(Saved entries)
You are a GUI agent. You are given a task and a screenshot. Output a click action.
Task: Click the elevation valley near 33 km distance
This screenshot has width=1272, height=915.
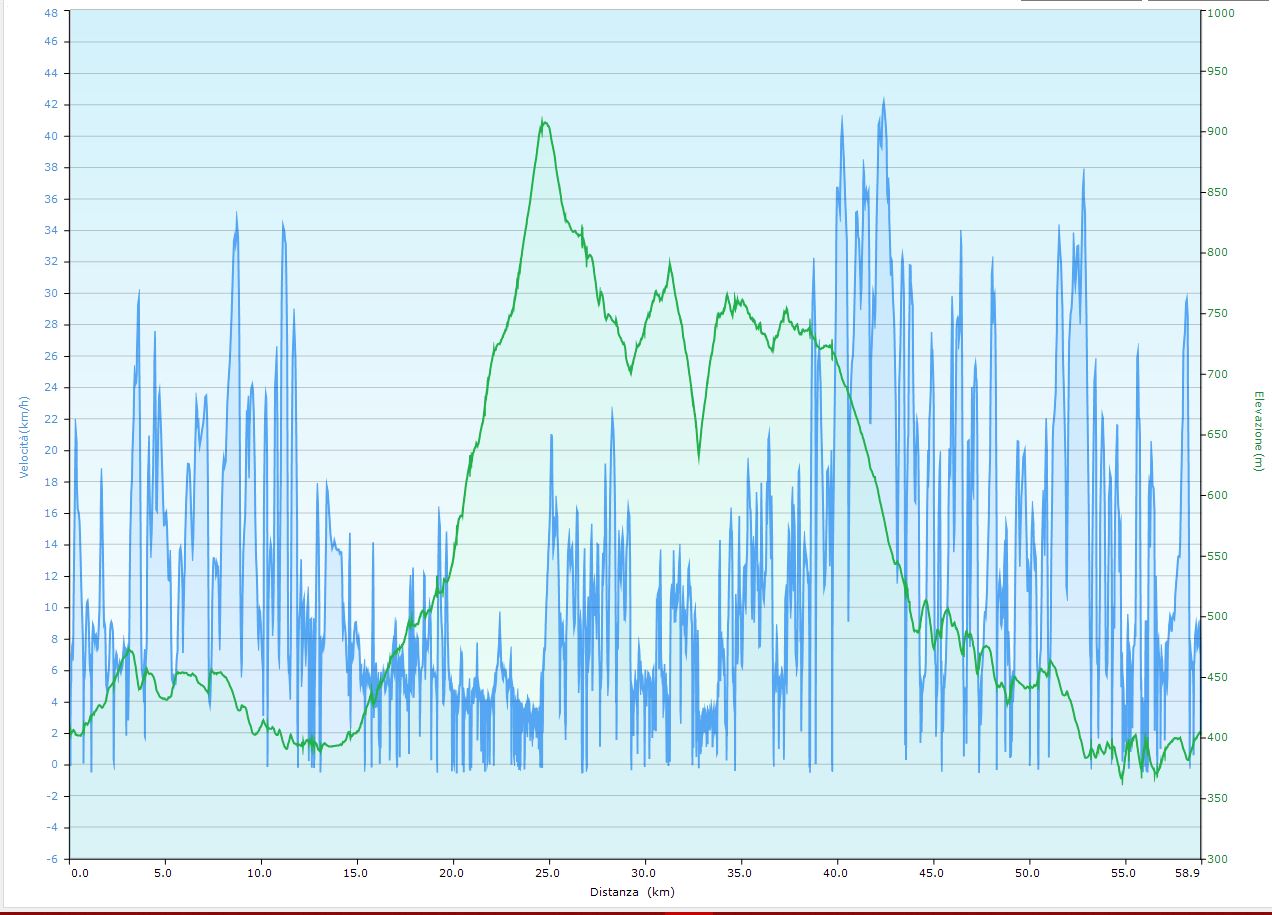[x=699, y=458]
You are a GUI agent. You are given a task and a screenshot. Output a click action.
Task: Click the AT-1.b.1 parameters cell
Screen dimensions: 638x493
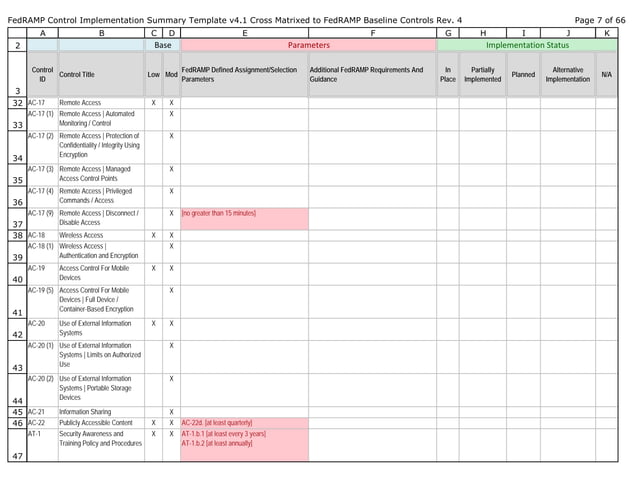click(245, 445)
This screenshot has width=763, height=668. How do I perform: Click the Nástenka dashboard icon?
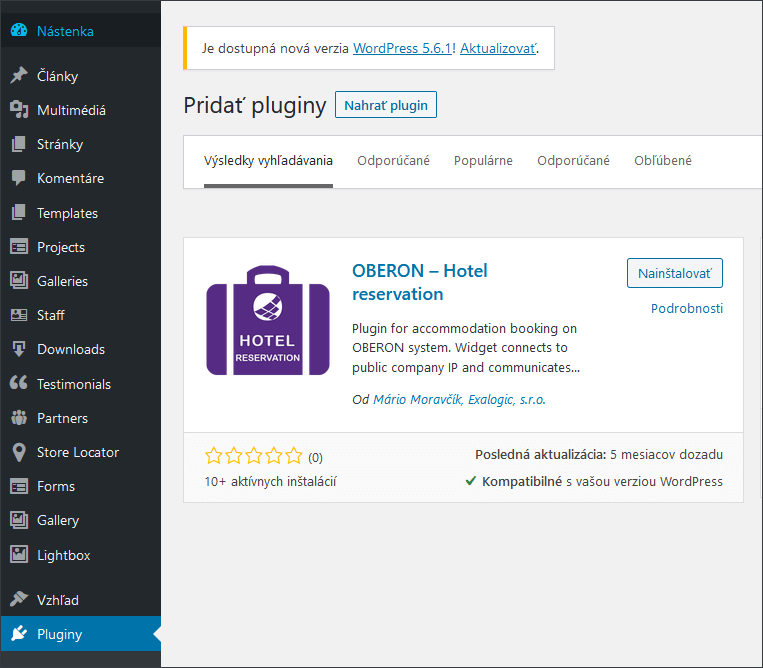[x=19, y=31]
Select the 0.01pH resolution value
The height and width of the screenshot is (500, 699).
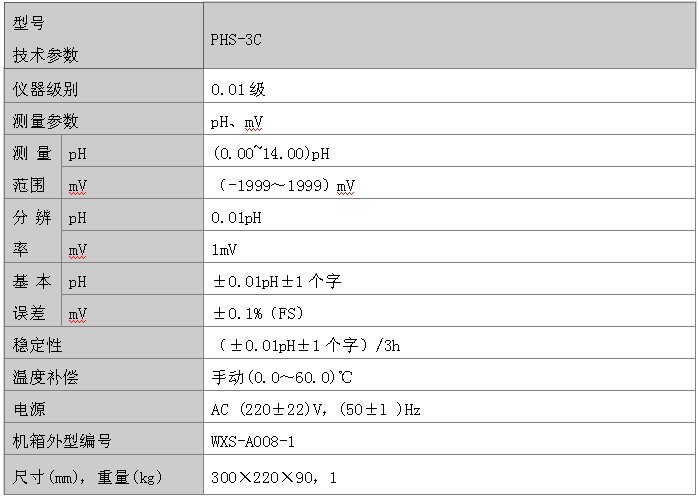236,217
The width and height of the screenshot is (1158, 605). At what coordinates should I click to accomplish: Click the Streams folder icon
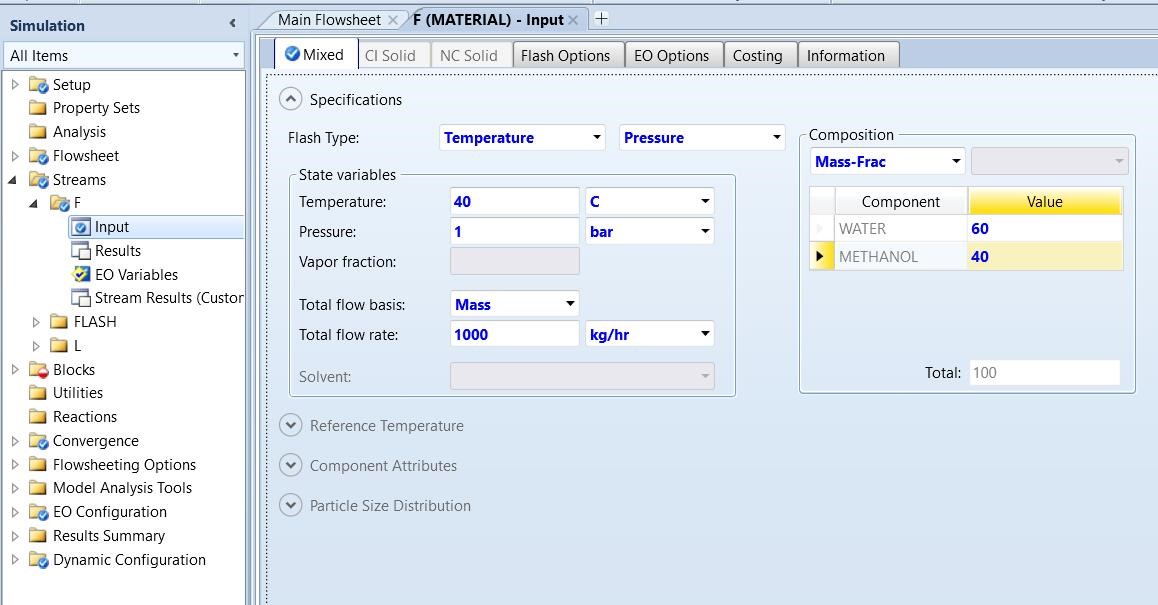tap(39, 180)
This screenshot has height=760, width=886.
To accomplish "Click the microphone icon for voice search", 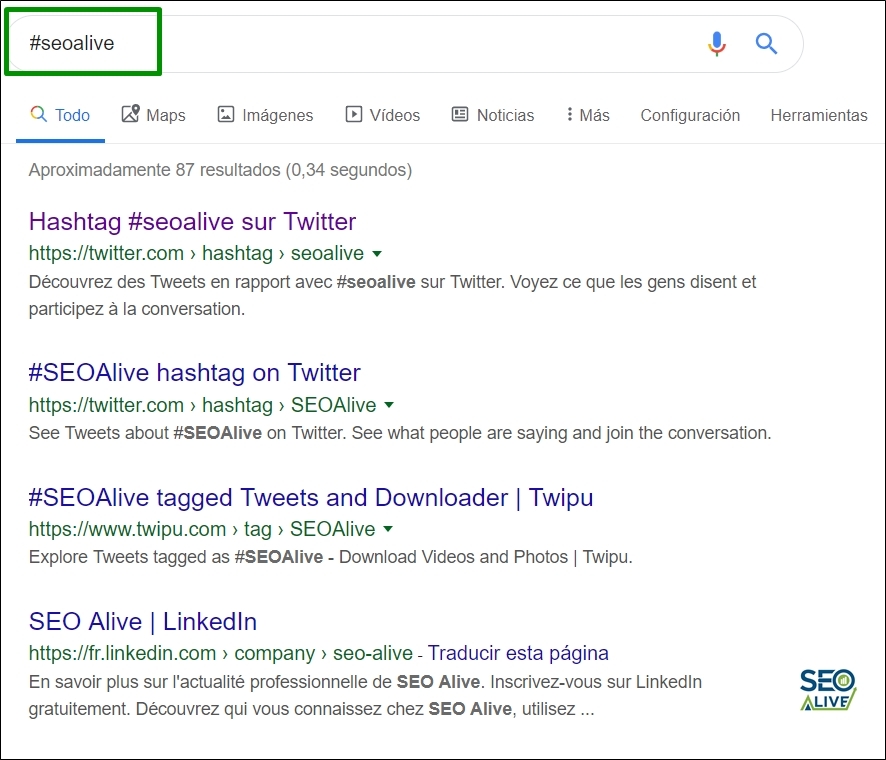I will [716, 44].
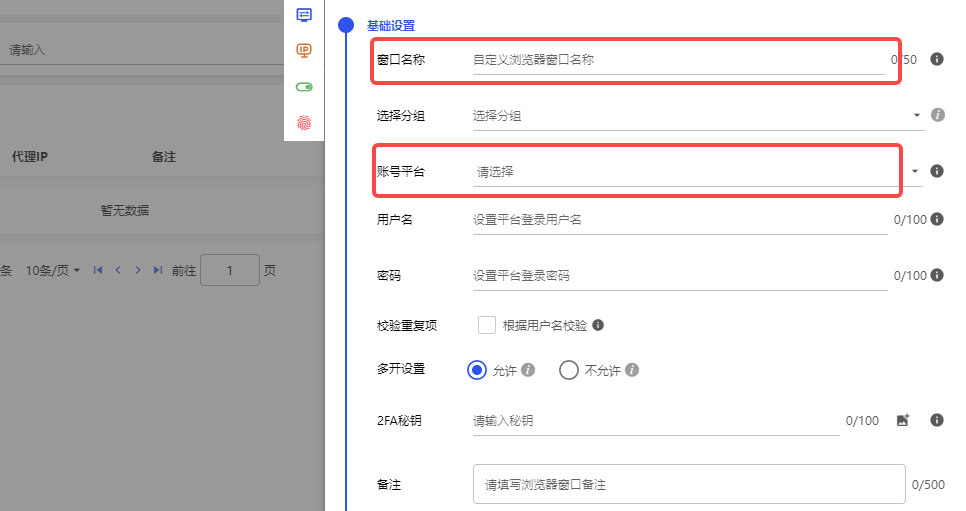Select the 允许 multi-open radio button
The width and height of the screenshot is (966, 511).
(477, 370)
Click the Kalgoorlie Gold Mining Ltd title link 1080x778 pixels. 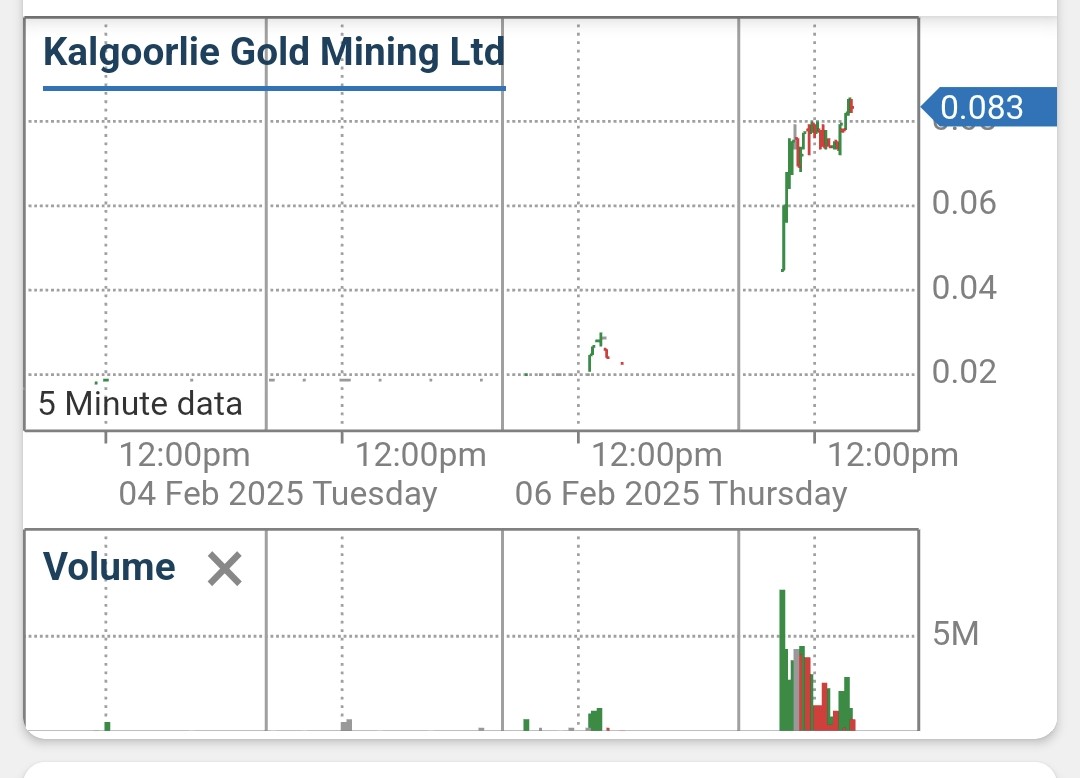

What is expected:
Only the lines above starting with the line with "The height and" and going on through the line with "This screenshot has height=760, width=886." belong in the answer; repeat them exactly, minus any picture.

Reply:
The height and width of the screenshot is (500, 699).
236,217
The width and height of the screenshot is (1158, 605). At what coordinates should I click to accomplish: Click the Streams folder icon
tap(39, 180)
This screenshot has height=760, width=886.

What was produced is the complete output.